> _THE TASK_: The records that follow must be repeated exactly as they stand.

> _EXERCISE INPUT_:
╭──
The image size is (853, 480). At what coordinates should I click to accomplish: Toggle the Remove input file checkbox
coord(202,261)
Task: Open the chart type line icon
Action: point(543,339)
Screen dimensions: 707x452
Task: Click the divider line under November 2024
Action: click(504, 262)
╰──
> _REPLY_:
The image size is (853, 480). At what coordinates should I click to accomplish: Toggle the Remove input file checkbox
coord(202,261)
Task: Open the chart type line icon
Action: point(543,339)
Screen dimensions: 707x452
Task: Click the divider line under November 2024
Action: click(504, 262)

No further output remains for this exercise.